■ **Exercise requirements**
How many lines in the material contain the string "right"? Only the number is wanted.

■ **Supplied entries**

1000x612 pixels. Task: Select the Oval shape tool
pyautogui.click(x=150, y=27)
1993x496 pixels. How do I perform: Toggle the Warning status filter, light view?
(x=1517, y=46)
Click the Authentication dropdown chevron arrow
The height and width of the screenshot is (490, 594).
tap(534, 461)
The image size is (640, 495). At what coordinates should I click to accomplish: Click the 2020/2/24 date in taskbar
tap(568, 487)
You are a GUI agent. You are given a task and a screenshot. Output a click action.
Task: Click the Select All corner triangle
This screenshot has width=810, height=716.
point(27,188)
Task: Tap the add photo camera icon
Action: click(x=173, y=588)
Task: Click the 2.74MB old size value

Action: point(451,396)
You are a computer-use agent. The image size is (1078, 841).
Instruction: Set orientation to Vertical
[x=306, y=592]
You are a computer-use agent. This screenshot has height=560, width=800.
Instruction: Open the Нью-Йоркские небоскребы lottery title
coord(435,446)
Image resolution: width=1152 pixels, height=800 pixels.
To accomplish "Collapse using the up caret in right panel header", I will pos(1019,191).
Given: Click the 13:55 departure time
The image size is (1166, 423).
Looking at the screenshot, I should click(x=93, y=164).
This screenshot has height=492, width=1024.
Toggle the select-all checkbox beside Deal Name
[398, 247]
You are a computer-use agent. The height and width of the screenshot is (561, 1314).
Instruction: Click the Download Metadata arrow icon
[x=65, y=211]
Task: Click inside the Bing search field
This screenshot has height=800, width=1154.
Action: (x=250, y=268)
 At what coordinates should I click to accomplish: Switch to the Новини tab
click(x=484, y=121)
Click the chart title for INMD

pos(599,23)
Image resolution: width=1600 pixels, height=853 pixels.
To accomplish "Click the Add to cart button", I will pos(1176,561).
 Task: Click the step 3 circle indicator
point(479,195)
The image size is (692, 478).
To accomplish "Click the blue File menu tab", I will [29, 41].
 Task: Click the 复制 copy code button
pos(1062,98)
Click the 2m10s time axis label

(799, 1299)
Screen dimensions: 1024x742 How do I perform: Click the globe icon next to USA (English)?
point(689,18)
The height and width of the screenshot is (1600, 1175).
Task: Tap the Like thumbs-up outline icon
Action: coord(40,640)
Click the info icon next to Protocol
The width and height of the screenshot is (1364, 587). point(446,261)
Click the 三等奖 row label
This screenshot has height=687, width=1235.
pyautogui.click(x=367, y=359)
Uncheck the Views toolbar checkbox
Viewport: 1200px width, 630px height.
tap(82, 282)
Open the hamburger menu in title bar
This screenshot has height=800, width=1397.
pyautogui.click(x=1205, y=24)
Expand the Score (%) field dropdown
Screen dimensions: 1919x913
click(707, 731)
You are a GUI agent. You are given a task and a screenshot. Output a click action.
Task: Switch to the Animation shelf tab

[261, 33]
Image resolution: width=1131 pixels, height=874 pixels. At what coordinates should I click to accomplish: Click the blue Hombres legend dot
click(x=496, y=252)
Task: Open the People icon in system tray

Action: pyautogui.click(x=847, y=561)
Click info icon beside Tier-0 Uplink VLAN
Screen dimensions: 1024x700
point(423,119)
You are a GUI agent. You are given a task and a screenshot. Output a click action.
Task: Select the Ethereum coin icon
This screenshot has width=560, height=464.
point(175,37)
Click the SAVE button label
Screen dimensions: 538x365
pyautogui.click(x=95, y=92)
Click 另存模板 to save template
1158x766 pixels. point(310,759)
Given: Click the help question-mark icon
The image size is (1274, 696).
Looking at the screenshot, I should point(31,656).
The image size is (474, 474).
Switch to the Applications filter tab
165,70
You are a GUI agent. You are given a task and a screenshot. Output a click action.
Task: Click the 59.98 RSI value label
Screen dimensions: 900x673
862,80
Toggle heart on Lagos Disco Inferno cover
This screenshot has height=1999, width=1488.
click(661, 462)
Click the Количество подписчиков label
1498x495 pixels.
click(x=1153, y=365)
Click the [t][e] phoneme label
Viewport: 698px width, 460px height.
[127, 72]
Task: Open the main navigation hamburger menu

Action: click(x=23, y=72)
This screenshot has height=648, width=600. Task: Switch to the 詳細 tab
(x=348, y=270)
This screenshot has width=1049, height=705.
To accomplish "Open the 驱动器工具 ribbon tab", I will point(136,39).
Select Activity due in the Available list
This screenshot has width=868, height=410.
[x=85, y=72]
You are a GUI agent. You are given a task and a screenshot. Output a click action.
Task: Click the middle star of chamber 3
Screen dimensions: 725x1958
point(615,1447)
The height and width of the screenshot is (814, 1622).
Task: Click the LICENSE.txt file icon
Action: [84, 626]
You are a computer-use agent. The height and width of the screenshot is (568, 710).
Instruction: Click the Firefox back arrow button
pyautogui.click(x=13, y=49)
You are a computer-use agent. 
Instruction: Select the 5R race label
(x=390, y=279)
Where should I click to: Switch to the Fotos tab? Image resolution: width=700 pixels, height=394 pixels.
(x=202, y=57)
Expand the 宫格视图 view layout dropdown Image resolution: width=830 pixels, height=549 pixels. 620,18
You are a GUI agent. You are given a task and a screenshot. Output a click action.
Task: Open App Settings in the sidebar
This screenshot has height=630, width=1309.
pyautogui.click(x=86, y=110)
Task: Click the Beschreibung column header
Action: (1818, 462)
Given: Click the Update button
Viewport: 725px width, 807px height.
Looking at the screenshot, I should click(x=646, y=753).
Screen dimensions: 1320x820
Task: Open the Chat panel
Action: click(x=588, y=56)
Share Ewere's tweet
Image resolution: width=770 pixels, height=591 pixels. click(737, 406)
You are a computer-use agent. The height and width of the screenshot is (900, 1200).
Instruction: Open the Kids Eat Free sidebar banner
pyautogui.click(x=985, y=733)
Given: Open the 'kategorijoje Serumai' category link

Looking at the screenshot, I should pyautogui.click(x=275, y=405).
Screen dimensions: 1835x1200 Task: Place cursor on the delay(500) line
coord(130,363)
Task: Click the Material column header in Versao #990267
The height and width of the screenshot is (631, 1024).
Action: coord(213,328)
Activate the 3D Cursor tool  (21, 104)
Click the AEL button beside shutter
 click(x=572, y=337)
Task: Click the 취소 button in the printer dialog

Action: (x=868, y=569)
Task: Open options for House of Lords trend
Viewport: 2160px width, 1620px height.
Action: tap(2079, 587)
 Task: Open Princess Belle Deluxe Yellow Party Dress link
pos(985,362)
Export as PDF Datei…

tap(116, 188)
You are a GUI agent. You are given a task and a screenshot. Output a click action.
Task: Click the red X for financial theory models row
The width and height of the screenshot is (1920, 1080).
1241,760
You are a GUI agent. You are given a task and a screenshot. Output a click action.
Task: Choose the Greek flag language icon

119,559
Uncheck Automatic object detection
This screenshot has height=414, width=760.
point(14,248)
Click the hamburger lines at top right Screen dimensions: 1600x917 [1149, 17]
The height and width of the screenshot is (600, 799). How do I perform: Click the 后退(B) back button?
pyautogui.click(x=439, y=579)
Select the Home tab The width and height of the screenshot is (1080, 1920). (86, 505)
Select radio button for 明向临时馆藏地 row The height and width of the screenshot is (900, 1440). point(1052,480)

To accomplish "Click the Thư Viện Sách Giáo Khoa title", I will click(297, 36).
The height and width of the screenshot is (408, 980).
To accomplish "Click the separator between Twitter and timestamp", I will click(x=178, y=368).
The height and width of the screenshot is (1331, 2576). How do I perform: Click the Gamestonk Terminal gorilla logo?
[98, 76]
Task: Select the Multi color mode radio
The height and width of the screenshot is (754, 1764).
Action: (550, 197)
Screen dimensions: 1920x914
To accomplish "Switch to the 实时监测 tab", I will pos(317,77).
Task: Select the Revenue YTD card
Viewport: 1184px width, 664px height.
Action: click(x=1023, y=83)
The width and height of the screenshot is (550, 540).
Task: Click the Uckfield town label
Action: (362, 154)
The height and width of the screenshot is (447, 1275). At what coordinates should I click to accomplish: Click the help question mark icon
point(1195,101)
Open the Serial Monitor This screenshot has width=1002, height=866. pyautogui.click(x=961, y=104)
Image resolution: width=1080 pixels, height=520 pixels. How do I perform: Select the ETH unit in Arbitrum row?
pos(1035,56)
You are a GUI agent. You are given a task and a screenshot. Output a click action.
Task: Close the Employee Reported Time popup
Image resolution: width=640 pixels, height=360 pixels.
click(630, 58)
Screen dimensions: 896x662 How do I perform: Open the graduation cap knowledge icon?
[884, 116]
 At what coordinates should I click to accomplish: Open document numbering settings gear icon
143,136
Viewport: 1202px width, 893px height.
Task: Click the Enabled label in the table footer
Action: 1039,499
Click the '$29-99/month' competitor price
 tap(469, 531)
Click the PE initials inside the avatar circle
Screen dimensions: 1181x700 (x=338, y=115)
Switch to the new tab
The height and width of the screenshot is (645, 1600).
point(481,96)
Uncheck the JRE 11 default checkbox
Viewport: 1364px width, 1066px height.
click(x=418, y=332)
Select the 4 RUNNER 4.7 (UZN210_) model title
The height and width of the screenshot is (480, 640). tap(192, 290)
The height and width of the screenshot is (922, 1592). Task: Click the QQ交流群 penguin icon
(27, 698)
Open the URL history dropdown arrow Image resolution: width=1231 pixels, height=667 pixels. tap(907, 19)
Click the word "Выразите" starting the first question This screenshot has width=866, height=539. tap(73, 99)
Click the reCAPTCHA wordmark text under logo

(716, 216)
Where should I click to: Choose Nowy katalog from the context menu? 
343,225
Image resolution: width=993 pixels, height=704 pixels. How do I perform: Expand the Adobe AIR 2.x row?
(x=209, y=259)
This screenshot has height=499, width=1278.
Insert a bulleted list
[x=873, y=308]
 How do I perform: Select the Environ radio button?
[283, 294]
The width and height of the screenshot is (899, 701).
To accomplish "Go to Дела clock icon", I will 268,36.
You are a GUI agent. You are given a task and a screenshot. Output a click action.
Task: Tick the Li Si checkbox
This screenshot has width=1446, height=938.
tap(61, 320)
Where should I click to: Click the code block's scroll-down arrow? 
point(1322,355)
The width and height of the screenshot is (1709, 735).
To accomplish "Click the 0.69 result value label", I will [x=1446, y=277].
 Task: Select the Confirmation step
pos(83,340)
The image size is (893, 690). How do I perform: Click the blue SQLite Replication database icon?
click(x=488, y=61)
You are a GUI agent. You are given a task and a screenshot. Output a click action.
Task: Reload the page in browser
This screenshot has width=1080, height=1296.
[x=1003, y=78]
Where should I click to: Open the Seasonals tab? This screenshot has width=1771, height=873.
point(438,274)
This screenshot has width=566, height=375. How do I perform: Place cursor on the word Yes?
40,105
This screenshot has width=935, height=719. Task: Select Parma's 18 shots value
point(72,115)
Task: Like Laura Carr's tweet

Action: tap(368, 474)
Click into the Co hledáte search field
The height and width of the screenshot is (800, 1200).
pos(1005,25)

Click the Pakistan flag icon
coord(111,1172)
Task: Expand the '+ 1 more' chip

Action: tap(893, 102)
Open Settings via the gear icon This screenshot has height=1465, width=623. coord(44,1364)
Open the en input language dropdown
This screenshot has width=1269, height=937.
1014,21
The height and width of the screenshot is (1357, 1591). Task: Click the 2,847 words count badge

■ **Output for this task**
2